La difficile appréhension du parasitisme dans la mode

Par un arrêt en date du 4 février 2014, la Cour de Cassation a condamné la Société FERRAGAMO pour parasitisme .

En cause ? Un flacon de parfum, son emballage et sa publicité qui, selon la Cour, évoquaient trop fortement le parfum « MISS DIOR »…

La Société FERRAGAMO se voyait ainsi sanctionnée pour s’être placée dans le sillage de la Société DIOR en « profitant indûment des investissements consentis ou de sa notoriété ».

Pour justifier sa décision, la Cour de Cassation relève les nombreuses similitudes entre les deux produits en cause, et notamment la présence « d’un nœud stylisé » au niveau du bouchon – caractéristique n’ayant jamais été utilisée auparavant par la Société FERRAGAMO.

Et la Cour de conclure que ces similitudes entrainent, « par la reprise d’éléments caractéristiques fortement évocateurs du parfum « MISS DIOR », une ressemblance d’ensemble avec celui-ci et qu’il a créé la confusion dans l’esprit de la clientèle précisément visée ».

Comment concilier cet arrêt avec les solutions retenues dans des affaires tout aussi significatives ?

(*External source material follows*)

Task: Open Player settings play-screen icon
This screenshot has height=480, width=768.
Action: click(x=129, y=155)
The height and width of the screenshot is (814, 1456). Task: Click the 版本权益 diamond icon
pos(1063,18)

On se souviendra en effet de la retentissante affaire « LOUBOUTIN C/ ZARA », dans laquelle la Cour d’Appel de Paris avait rejeté la demande formée au titre de la concurrence déloyale et parasitaire, estimant notamment que « la seule circonstance, établie dans les motifs qui précèdent, que le public averti et la presse spécialisée puissent associer la marque « Christian Louboutin » avec une semelle de couleur rouge ne justifie pas l’appropriation perpétuelle, par la société Christian Louboutin, du concept consistant à munir systématiquement les chaussures pour femmes de semelles de couleur rouge ; qu’il est en effet de principe que les idées sont de libre parcours » (Cour d’Appel de Paris, 22 juin 2011 ).

Il est également possible de rappeler l’affaire « CELINE C/ ZARA », dans laquelle la Cour d’Appel de Paris avait, une fois encore, rejeté la demande formée par la Société CELINE au titre de la concurrence déloyale et parasitaire, au motif que l’imitation des collections de la Société CELINE par la Société ZARA n’était pas suffisamment évocatrice… (Cour d’Appel de Paris, 27 février 2013 ).

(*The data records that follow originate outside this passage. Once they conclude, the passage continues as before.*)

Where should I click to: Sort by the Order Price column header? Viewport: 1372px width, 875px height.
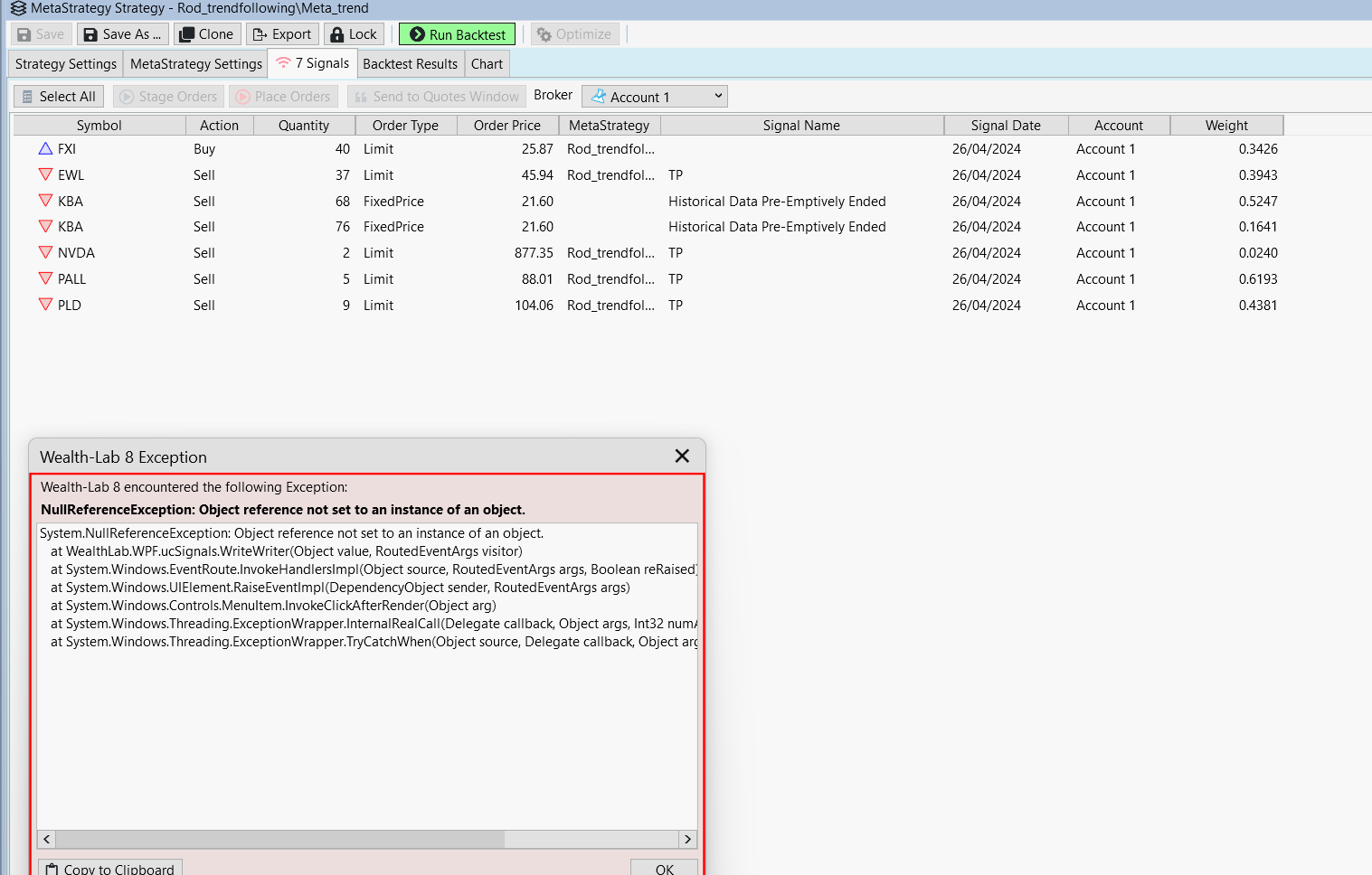(506, 126)
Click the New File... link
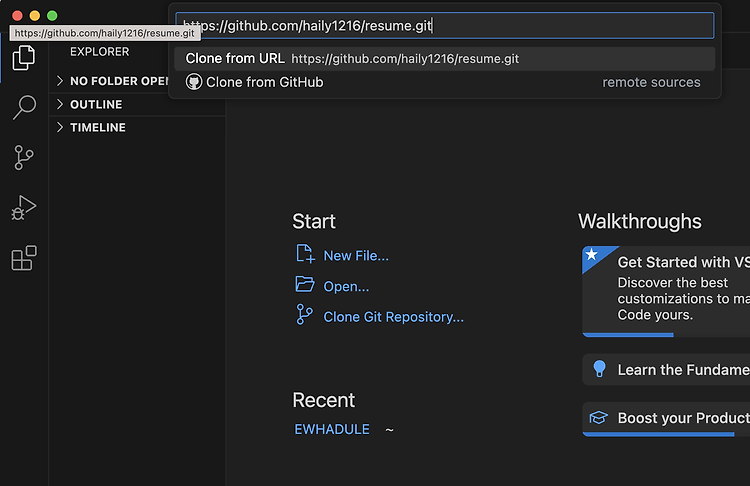 click(x=356, y=256)

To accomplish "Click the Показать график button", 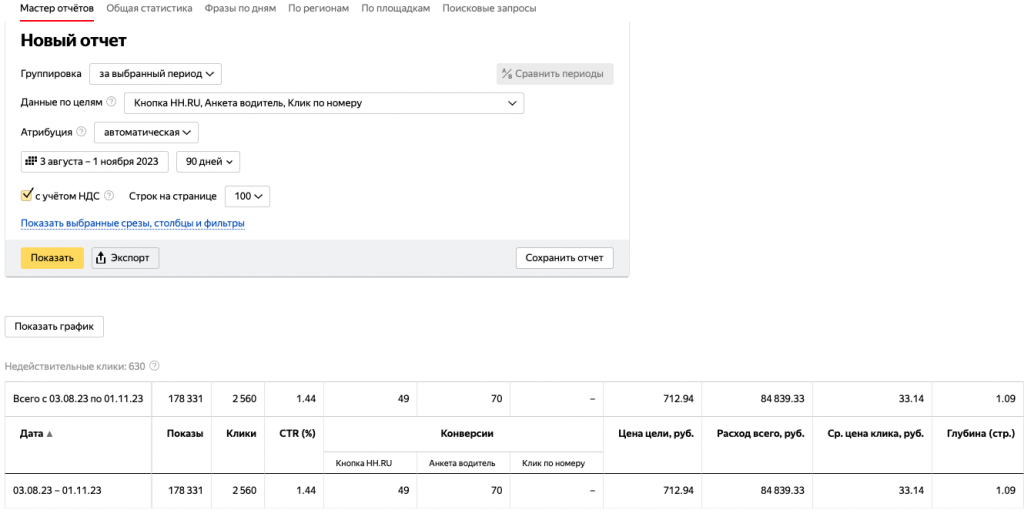I will (55, 327).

Dès lors, face à une jurisprudence fluctuante et extrêmement contextuelle, il est difficile de savoir, précisément, à partir de quand l’imitation d’éléments caractéristiques d’une maison de couture est suffisamment évocatrice pour pouvoir être appréhendée comme étant fautive.

Cela est d’autant plus malaisé que le monde de la mode est, par essence, fait d’inspiration mutuelle et réciproque.

En pratique, il conviendra de se livrer à une étude d’un faisceau d’éléments, ces derniers devant aboutir à la création d’un véritable risque de confusion dans l’esprit de la clientèle ; la seule reprise d’éléments caractéristiques ne devraient donc pas suffire à caractériser le parasitisme – il faudra s’attacher en plus à toutes les circonstances qui entourent la commercialisation du produit litigieux.

Dès lors, seule l’analyse d’éléments purement factuels permettra de trancher la délicate question de la délimitation entre inspiration flatteuse et imitation fautive.

1 Cour de Cassation, Chambre commerciale, 4 février 2014, pourvoi n° 13-11.044.
2 Cour d’Appel de Paris, 22 juin 2011, n° 09-00405, confirmé par la Cour de Cassation, 30 mai 2012, pourvoi n° 11-20.724.
3 Cour d’Appel de Paris, Pôle 5 – Chambre 1, 27 février 2013, n° 12/04542.